I’ve got two words on why you should read this book: MY VALVE.

Ignatious J. Reilly is one of the most complex, hilarious, bizarre and annoying characters in the world. And he’s just one of the amazing moving parts that is in ‘A Confederacy of Dunces’, in which Reilly is arrested by Patrolman Mancuso, who then arrests an old man Claudio, who later goes out with Reilley’s mother Irene, who then makes friends with Mancuso’s aunt Santa Bataglia.

Reilly is made to go to work after a drunken night at a dive in the city (run by a stingy woman called Lana Lee) caused his mother to crash their car against a wall and to be sued for not having any insurance.

It’s the set-up to a disaster, where he ends up being fired for unwittingly starting a workers’ revolution and resorts to pushing a weenie cart (and eating most of the goods).

At one point while pushing his card, Reilly turns into a perverse, unreasonable Don Quixote, bent on getting one over on his nemesis-girlfriend Myrna Minkoff (who is a sex obsessed maniac).

“Between notes, he had contemplated means of destroying Myrna Minkoff but had reached no satisfactory conclusion. His most promising scheme had involved getting a book on munitions from the library, constructing a bomb, and mailing it in plain paper to Myrna. Then he remembered that his library card had been revoked.”

Genuine tears of joy ran down my face at some points of the story, especially when he went off on rants to Myrna that sounded eerily like some of the deranged comments from any day of the week in the comments section of the Guardian. Every time he mentioned his ‘valve’- which alternated between relaxing and closing off completely – I was close to howling with laughter.

“I am at the moment writing a lengthy indictment against our century. When my brain begins to reel from my literary labors, I make an occasional cheese dip.”
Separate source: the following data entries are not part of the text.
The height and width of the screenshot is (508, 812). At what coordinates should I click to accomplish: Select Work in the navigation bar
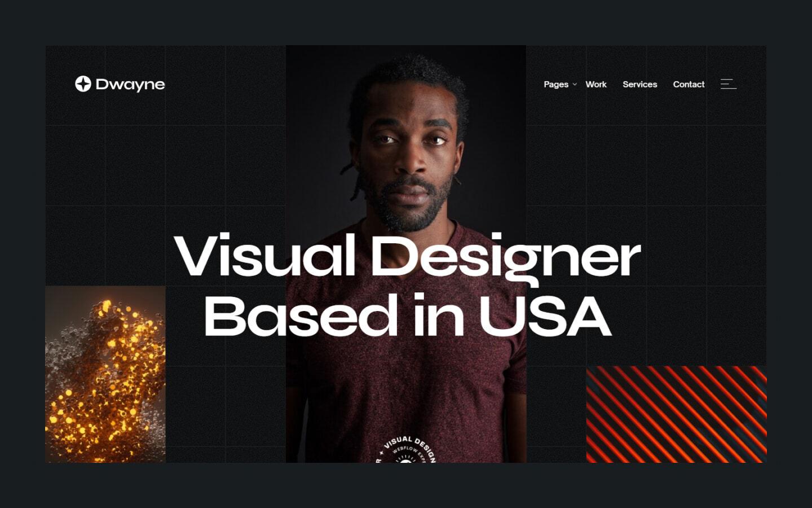(596, 84)
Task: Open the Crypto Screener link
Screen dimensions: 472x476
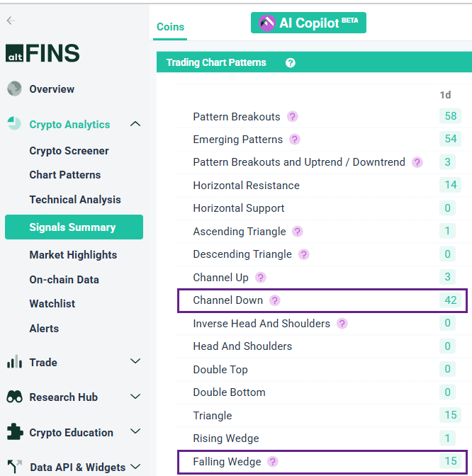Action: pyautogui.click(x=69, y=151)
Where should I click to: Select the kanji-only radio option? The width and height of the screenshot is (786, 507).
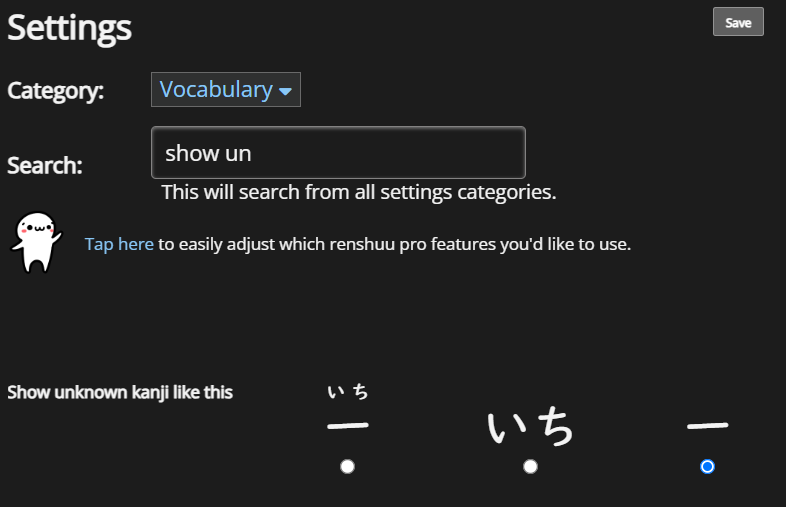pyautogui.click(x=707, y=466)
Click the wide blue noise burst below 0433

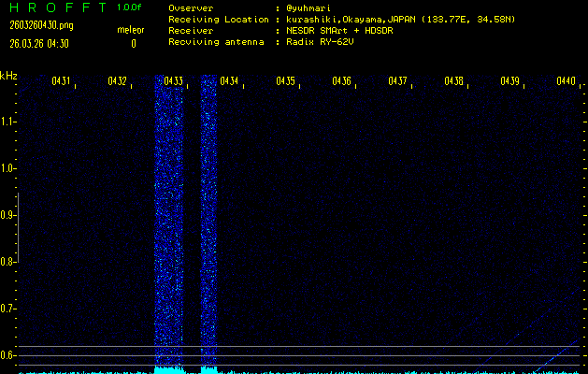[169, 224]
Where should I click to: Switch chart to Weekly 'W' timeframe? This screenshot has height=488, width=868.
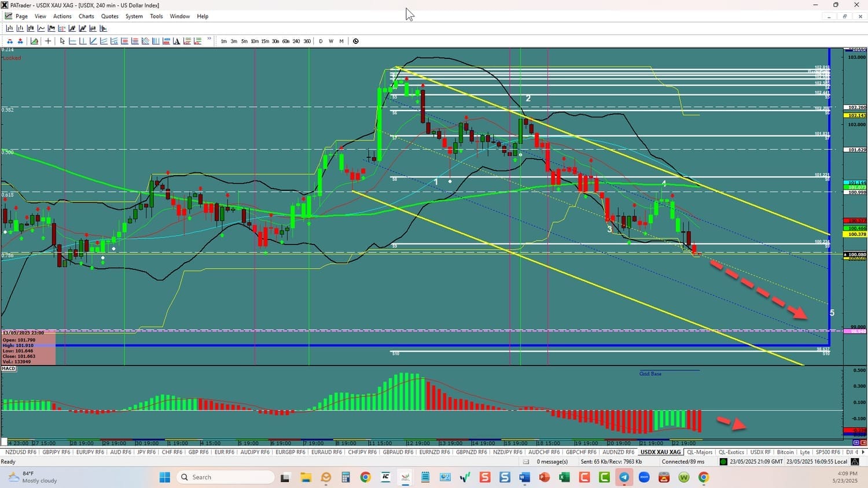[x=331, y=41]
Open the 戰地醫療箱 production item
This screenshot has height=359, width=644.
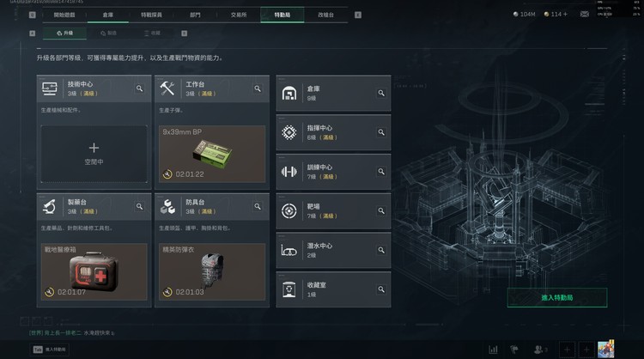[94, 272]
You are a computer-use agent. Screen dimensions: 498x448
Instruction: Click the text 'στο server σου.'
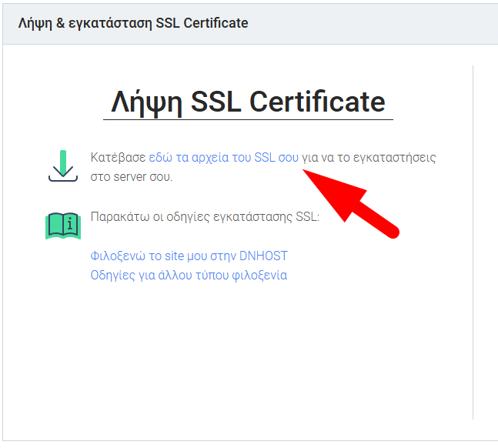(x=132, y=176)
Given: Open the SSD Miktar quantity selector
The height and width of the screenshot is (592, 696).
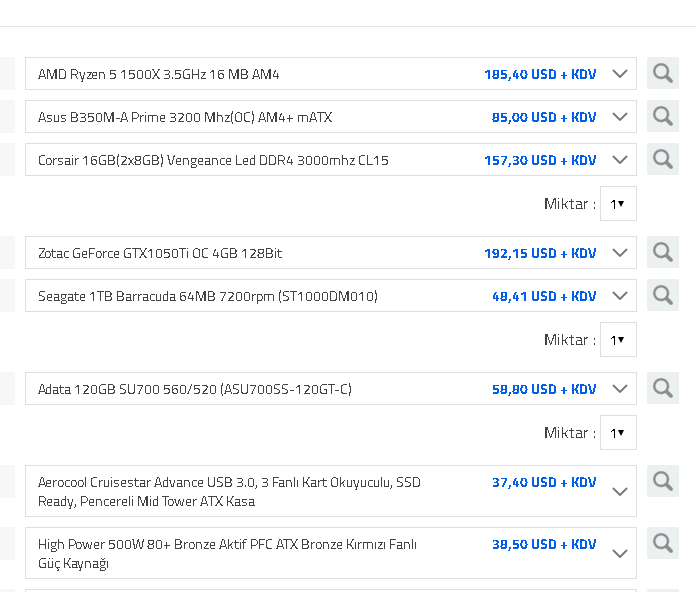Looking at the screenshot, I should (x=618, y=433).
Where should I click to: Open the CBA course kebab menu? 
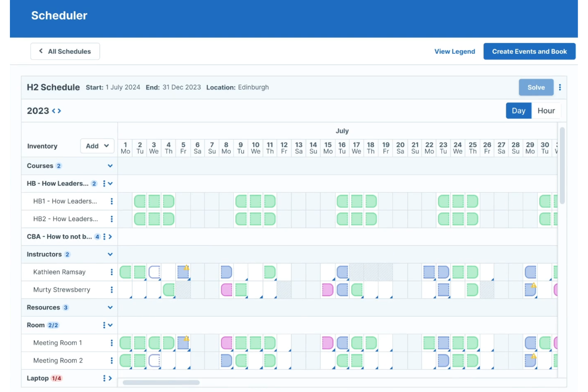(104, 236)
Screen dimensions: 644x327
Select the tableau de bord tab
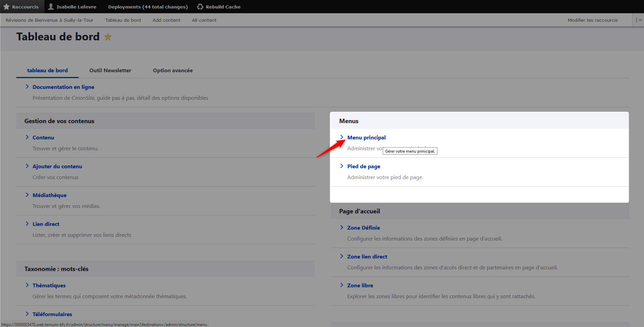point(48,71)
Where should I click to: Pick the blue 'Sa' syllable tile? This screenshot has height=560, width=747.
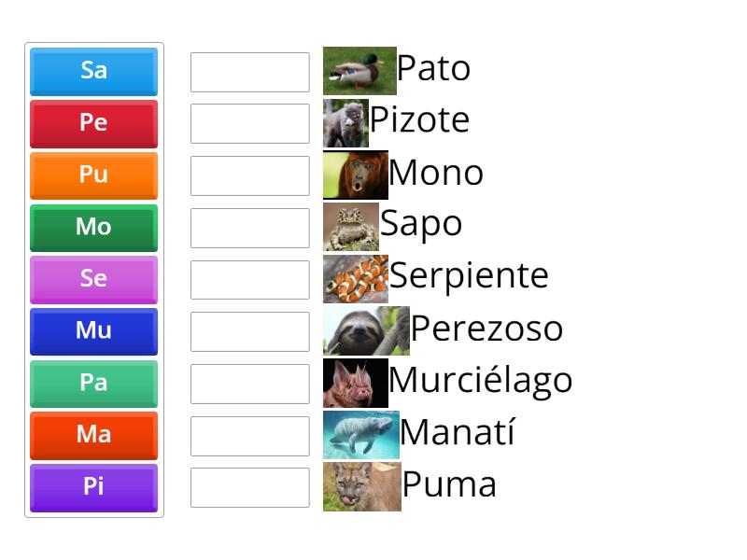click(93, 71)
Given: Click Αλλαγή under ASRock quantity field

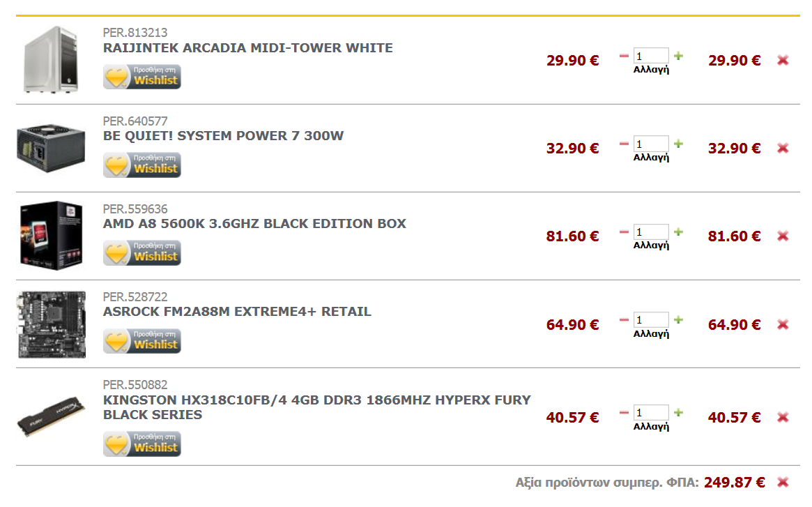Looking at the screenshot, I should point(651,334).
It’s not all fun and games, as the message from the book is about sacrifice and how sometimes someone can be too smart (and frankly Ignatius needed street smarts far more than anything else). It’s the most intelligently narrated version of a situation that spirals out of control and into absurdity, with each of the characters somehow making it worse.

In the foreword of the book, it is revealed that John Kennedy Toole’s mother brought the manuscript to the publisher after his death, insisting that it was really good. Unable to deter her, he took a look. Boy, am I glad that happened. I know I’ve said it before, but just thinking about this book puts a huge smile on my face, and it has entered the coveted mental shelf of books to take with me to the ends of the earth.

Favorite quotes: “Claude is dumb. Okay. I’ll grant you that. Claude is all the time worrying me about them comuniss. Okay. Maybe he don’t know nothing about politics. But I ain’t worried about politics. I’m worried about dying half-way decent. Claude can be a nice person, and that’s more than you can do with all your politics and all your graduating smart. For everything nice I ever done for you, I just get kicked around. I want to be treated nice by somebody before I die. You learnt everything, Ignatius, except how to be a human being.”

“Oh, Fortuna, you capricious sprite!”